The Best Time of Day
• Skip "lunch" in favor of two mini-meals (of about 300 calories each). Eat the first one three hours following breakfast and the second about three hours after that to keep your blood sugar steady and your metabolism fired up. Time the second mini-meal to coincide with the low of that afternoon slump we mentioned — so, between 2 and 3 p.m. "You feel tired, and it's difficult to stay mindful, so you start putting stupid things in your mouth," says Pamela Peeke, M.D., author of Fit to Live: The 5 Point Plan to Be Lean, Strong, and Fearless for Life. "But having a bunch of fat and refined sugars is the worst thing you can do, because your energy will spike and then crash." Instead, go for lean protein, high-quality carbohydrates, and a bit of fat. Peeke's picks: 1 Tbsp of low-fat peanut butter on a pita, half a turkey wrap, or some low-fat yogurt or cottage cheese with fruit.
• Get moving. Late afternoon to early evening (5 to 6 p.m.) may just be the best time to exercise, because that's when you're hottest, literally. Your body temperature reaches its daily peak (2 to 3 degrees warmer than in the morning), giving you maximum muscle strength, flexibility, agility, and stamina as well as faster reaction times. Even your lungs are using oxygen more efficiently at this time. You'll work out harder with less perceived effort and are less likely to injure yourself. Of course, any exercise is better than none, so if an early workout fits best with your schedule, keep it there. In fact, a.m. exercisers are most likely to stick to their habit: Studies have shown that more than 90 percent of people who work out in the morning are consistent about doing it.
• Down a glass of cranberry. You've probably heard that compounds in cranberry juice can help prevent urinary-tract infections. If you drink a glass in the evening, the juice will hang out in the bladder, fighting bacteria, till morning. Sip a cup after sex for extra protection: The juice can keep bacteria that's been pushed up the urethra during intercourse from sticking to bladder walls.

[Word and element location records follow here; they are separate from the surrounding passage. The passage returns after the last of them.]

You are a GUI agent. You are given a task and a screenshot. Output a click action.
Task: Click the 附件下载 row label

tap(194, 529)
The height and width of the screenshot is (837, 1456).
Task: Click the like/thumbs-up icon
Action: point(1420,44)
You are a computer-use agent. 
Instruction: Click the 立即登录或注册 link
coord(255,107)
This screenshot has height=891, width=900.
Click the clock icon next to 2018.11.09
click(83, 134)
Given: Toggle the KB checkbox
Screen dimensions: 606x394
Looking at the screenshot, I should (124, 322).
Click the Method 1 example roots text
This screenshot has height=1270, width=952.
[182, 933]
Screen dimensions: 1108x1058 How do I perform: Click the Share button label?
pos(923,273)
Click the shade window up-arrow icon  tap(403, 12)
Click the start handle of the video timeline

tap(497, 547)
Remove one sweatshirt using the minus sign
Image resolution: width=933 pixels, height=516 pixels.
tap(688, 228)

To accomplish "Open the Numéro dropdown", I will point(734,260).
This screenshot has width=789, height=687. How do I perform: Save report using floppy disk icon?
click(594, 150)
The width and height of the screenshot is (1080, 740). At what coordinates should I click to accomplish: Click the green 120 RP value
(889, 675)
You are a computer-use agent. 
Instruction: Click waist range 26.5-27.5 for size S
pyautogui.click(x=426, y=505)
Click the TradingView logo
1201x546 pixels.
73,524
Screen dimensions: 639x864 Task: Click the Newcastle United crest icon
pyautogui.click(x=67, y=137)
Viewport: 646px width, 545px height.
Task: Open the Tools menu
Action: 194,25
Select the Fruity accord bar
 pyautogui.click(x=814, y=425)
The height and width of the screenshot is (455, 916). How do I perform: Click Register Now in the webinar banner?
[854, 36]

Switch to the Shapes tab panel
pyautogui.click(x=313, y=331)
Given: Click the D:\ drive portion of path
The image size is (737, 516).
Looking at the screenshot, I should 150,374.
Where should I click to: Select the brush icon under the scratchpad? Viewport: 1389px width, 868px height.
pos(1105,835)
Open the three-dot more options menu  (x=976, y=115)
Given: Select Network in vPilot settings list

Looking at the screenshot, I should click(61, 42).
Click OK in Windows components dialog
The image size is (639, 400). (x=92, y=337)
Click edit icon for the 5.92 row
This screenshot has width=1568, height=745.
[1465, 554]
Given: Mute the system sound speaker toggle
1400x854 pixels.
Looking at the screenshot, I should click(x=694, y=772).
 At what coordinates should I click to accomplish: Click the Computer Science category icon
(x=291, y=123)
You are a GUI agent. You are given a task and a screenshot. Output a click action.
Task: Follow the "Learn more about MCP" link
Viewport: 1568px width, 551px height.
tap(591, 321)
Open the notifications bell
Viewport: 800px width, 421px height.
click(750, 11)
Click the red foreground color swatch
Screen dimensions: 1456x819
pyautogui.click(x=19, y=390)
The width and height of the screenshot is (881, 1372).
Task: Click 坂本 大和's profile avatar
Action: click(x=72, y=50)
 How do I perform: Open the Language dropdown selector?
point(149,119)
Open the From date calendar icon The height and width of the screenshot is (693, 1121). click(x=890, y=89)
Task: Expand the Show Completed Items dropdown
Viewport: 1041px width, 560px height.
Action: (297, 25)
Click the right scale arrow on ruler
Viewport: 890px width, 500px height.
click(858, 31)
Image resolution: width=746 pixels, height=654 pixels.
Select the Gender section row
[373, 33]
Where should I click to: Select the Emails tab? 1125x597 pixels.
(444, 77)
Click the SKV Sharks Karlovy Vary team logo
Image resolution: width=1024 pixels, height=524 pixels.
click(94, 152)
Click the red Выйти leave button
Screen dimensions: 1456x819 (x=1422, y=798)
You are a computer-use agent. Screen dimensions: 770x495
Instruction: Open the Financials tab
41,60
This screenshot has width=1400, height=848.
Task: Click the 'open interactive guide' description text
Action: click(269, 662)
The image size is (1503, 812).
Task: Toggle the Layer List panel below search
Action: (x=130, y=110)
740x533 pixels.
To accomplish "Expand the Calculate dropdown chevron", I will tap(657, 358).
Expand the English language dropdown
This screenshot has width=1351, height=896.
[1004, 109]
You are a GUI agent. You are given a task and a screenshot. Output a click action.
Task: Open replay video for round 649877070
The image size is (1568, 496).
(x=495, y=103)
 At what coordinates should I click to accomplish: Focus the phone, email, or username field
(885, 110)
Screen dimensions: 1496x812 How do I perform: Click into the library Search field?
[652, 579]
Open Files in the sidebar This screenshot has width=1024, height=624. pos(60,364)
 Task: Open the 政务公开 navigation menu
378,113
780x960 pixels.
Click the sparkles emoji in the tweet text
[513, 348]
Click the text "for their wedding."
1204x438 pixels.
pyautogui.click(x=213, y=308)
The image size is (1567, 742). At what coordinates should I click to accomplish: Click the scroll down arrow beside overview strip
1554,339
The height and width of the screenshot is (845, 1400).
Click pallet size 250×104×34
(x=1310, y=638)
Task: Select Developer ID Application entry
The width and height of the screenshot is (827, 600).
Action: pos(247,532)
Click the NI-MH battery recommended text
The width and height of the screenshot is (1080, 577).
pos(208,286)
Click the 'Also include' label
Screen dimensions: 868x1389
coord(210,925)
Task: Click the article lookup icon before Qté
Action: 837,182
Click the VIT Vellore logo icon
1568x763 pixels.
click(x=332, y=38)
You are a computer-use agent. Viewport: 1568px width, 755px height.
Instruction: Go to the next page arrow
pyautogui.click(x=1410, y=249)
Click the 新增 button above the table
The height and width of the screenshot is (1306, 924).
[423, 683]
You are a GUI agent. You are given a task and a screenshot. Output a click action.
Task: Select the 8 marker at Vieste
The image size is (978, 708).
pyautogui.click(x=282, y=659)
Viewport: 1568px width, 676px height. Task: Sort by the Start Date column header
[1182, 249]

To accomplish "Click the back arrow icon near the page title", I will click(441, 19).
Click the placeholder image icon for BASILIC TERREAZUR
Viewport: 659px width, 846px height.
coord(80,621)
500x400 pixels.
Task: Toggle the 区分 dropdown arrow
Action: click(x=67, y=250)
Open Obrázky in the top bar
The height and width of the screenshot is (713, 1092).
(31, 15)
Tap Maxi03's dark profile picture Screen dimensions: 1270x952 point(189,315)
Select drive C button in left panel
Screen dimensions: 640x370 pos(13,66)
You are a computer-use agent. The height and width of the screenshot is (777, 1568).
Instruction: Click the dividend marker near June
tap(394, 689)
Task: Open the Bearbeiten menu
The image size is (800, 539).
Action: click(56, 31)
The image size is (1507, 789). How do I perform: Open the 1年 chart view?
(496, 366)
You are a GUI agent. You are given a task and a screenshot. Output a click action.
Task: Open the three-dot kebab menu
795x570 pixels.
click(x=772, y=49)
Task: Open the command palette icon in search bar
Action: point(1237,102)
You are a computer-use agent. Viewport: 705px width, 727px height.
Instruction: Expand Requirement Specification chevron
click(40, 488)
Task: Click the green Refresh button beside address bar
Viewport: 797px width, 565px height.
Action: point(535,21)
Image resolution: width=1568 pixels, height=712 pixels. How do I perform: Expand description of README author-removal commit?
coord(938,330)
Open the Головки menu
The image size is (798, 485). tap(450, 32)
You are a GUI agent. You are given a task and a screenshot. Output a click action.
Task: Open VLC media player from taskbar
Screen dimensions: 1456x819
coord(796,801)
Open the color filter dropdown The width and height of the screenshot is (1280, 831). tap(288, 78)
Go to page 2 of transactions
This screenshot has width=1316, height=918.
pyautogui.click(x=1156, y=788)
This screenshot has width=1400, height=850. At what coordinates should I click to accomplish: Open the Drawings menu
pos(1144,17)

• Invite the night. Preparation for bedtime should start well before you brush your teeth. Wind down any exercise three hours before bed to give your body temperature a chance to cool and signal the brain that it's sleep time. Also close the kitchen (and the bar) two to four hours in advance, since it takes that long for your stomach to empty of solid foods; doing so will help you avoid indigestion and acid reflux. Aim for an undivided seven to eight hours of sleep every night. And because environmental factors, from bright moonlight to fluorescent street lamps, can disrupt cues to your internal clock, it's best to keep the room dark — no night-lights, no neon alarm clocks, and certainly no flashing cell phones. Your brain's pineal gland needs darkness to make melatonin, a hormone that tells your body to drift off (see "Bask in the morning light"). The pineal gland gets confused if it senses light, compromising your sleep quality. Melatonin also has been linked to improved immunity and lower risk of cancer.